Het bedrijf Apiiro, gespecialiseerd in applicatiebeveiliging, brengt twee open-source tools uit om organisaties te helpen zich te verdedigen tegen kwaadaardige code in hun applicaties.
Deze actie volgt op beveiligingsonderzoek van Apiiro zelf, meldt SD Times. Hieruit blijkt dat er duizenden gevallen van kwaadaardige code aanwezig zijn in repositories en pakketten.
Volgens het bedrijf lag de focus van het onderzoek op diepgaande codeanalyse. En op het identificeren van patronen in kwaadaardige code om verdedigingsstrategieën te ontwikkelen. Kwaadaardige code is volgens het bedrijf een van de meest toegankelijke en eenvoudig uit te voeren aanvalsvectoren. Apiiro voegt eraan toe dat de beveiliging van dependency managers en platforms voor broncodehosting nog steeds in ontwikkeling is.
Die beveiliging vertoont volgens Apiiro grote lacunes, zoals bij verificatie van menselijke en digitale identiteiten, validatie van broncode en releases, en meer. Ook herkent Apiiro veel beveiligingsproblemen in buildsystemen, artifactmanagers en pipeline-tools.
Verduisterde en naïeve code
Uit het onderzoek blijkt dat aanvallers kwaadaardige code meestal introduceren via anti-patronen. Hierbij speelt verduisterde (obfuscated) code een belangrijke rol. Een tweede anti-patroon is naïeve code-uitvoering, waarbij code als gegevens wordt ontvangen en direct wordt uitgevoerd zonder vooraf gescand te worden.
De nieuwe open-source tools detecteren in de meeste gevallen de introductie van kwaadaardige code. De eerste tool is PRevent. Dit is een open-source applicatie die pull requests scant, verdachte code detecteert en meldingen verstuurt. PRevent biedt eenvoudige integratie, een hoge mate van configureerbaarheid en essentiële orkestratiefuncties.

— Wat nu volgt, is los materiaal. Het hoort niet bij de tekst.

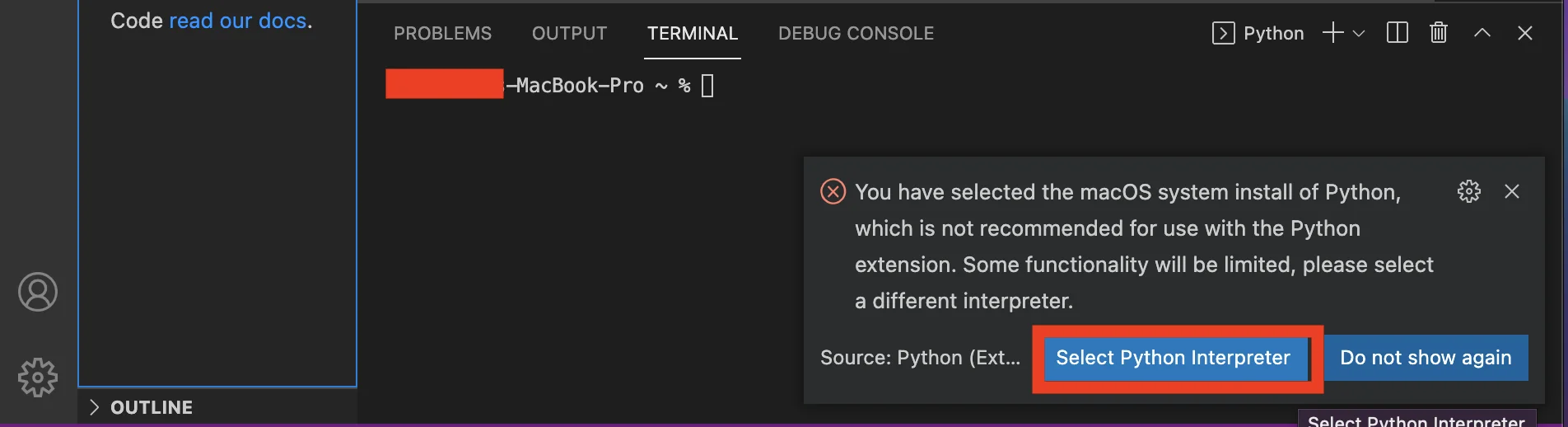Select the TERMINAL tab
1568x427 pixels.
[x=693, y=34]
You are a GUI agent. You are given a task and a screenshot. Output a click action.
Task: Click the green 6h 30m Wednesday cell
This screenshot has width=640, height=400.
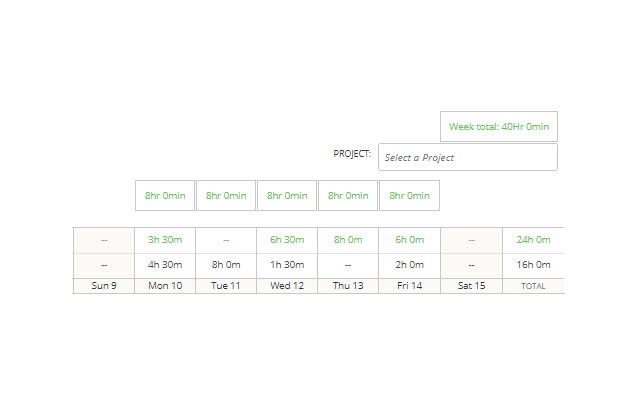click(x=287, y=240)
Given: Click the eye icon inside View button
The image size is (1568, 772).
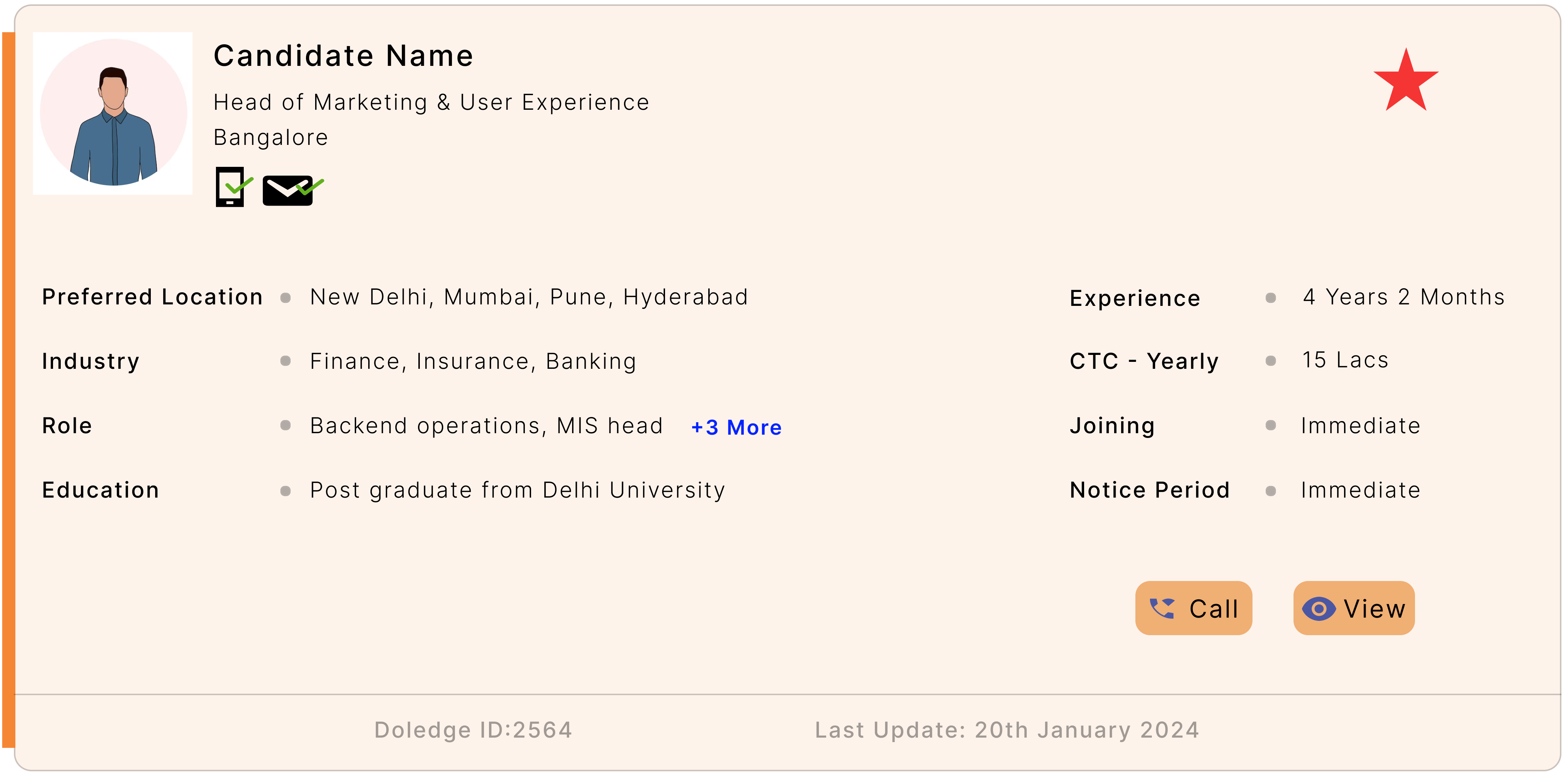Looking at the screenshot, I should [1318, 608].
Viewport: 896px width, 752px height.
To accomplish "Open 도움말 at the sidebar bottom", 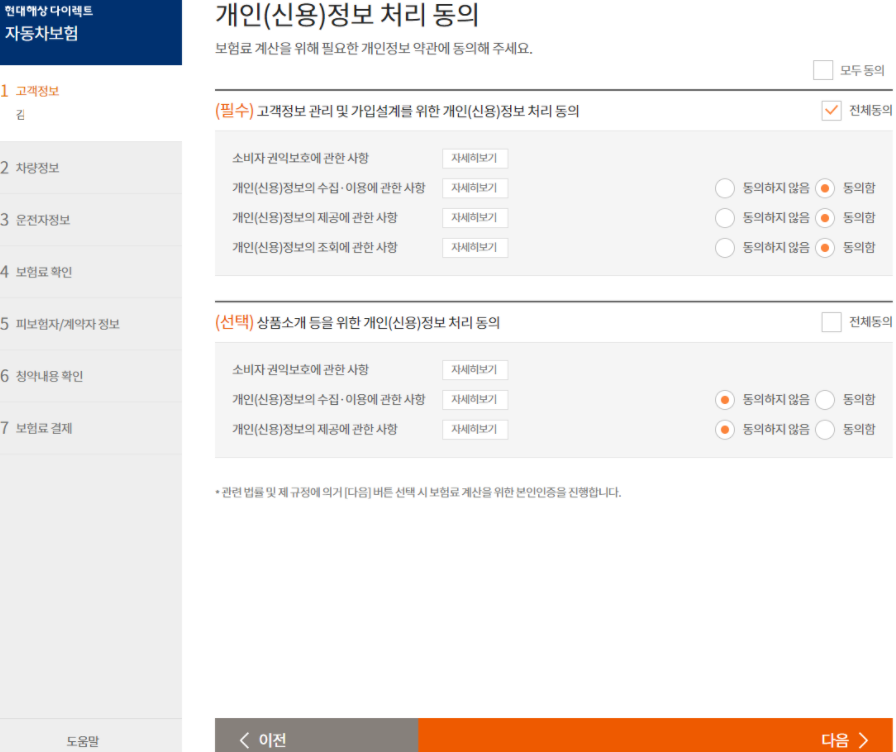I will tap(83, 741).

De tweede tool is een set detectieregels voor kwaadaardige code, bedoeld om te draaien op Semgrep. Deze regels zijn nu beschikbaar via Opengrep, een fork van Semgrep.
Codebeoordeling
Apiiro adviseert dat de beste manier om kwaadaardige code uit de codebase te weren, het gebruik van een pre-merge hook is. Dit is een proces dat wordt geactiveerd bij pull request-evenementen via webhooks en dat beheerd wordt door strikt geautoriseerde entiteiten. PRevent kan codebeoordelingen starten, of zelfs merges blokkeren totdat een scan is goedgekeurd of een reviewer toestemming geeft.